* Prompt:
For each line below, write it out exactly as it appears.

___ Dataset records

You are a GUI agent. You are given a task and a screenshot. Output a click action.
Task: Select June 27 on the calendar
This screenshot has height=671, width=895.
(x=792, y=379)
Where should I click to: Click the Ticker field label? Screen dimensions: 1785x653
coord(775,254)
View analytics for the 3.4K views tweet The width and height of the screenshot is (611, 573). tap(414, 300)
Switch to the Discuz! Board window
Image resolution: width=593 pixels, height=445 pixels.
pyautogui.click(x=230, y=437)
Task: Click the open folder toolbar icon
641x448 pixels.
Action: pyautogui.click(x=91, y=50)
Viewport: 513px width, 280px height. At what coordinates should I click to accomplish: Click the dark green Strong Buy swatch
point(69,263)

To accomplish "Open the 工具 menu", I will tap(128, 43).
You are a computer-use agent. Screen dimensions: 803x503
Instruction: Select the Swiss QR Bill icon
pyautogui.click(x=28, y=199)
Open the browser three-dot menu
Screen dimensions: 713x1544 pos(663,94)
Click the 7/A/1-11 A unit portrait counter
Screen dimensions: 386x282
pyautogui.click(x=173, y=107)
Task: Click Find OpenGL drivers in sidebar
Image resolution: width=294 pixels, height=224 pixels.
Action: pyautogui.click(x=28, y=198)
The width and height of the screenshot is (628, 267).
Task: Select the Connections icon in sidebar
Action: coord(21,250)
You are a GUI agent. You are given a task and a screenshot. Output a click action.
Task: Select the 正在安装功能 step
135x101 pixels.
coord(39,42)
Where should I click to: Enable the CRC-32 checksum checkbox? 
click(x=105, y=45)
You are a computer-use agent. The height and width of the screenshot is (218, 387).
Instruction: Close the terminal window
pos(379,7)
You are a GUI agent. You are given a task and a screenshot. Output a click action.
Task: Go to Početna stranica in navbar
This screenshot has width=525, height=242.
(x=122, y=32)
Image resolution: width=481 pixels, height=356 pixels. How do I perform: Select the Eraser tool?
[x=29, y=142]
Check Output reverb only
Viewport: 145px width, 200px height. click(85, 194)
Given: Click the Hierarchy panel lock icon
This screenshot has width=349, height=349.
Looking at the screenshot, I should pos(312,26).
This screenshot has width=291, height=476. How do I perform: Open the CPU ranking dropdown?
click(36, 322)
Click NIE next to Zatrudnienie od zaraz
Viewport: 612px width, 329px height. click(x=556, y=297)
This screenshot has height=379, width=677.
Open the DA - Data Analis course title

______

* Answer box:
You are a GUI agent. You are given a task and a screenshot. Output a click action.
Task: Select June 27 on the calendar
This screenshot has height=671, width=895.
(x=792, y=379)
Where should I click to: Click the Ticker field label? Screen dimensions: 1785x653
coord(775,254)
View analytics for the 3.4K views tweet The width and height of the screenshot is (611, 573). tap(414, 300)
Switch to the Discuz! Board window
Image resolution: width=593 pixels, height=445 pixels.
pyautogui.click(x=230, y=437)
Task: Click the open folder toolbar icon
641x448 pixels.
Action: pyautogui.click(x=91, y=50)
Viewport: 513px width, 280px height. At what coordinates should I click to accomplish: Click the dark green Strong Buy swatch
point(69,263)

To accomplish "Open the 工具 menu", I will tap(128, 43).
You are a computer-use agent. Screen dimensions: 803x503
Instruction: Select the Swiss QR Bill icon
pyautogui.click(x=28, y=199)
Open the browser three-dot menu
Screen dimensions: 713x1544 pos(663,94)
Click the 7/A/1-11 A unit portrait counter
Screen dimensions: 386x282
pyautogui.click(x=173, y=107)
Task: Click Find OpenGL drivers in sidebar
Image resolution: width=294 pixels, height=224 pixels.
Action: pyautogui.click(x=28, y=198)
The width and height of the screenshot is (628, 267).
Task: Select the Connections icon in sidebar
Action: coord(21,250)
You are a GUI agent. You are given a task and a screenshot. Output a click action.
Task: Select the 正在安装功能 step
135x101 pixels.
coord(39,42)
Where should I click to: Enable the CRC-32 checksum checkbox? 
click(x=105, y=45)
You are a computer-use agent. The height and width of the screenshot is (218, 387).
Instruction: Close the terminal window
pos(379,7)
You are a GUI agent. You are given a task and a screenshot. Output a click action.
Task: Go to Početna stranica in navbar
This screenshot has width=525, height=242.
(x=122, y=32)
Image resolution: width=481 pixels, height=356 pixels. How do I perform: Select the Eraser tool?
[x=29, y=142]
Check Output reverb only
Viewport: 145px width, 200px height. click(85, 194)
Given: Click the Hierarchy panel lock icon
This screenshot has width=349, height=349.
Looking at the screenshot, I should pos(312,26).
This screenshot has width=291, height=476. How do I perform: Open the CPU ranking dropdown?
click(36, 322)
Click NIE next to Zatrudnienie od zaraz
Viewport: 612px width, 329px height. click(x=556, y=297)
This screenshot has height=379, width=677.
Open the DA - Data Analis course title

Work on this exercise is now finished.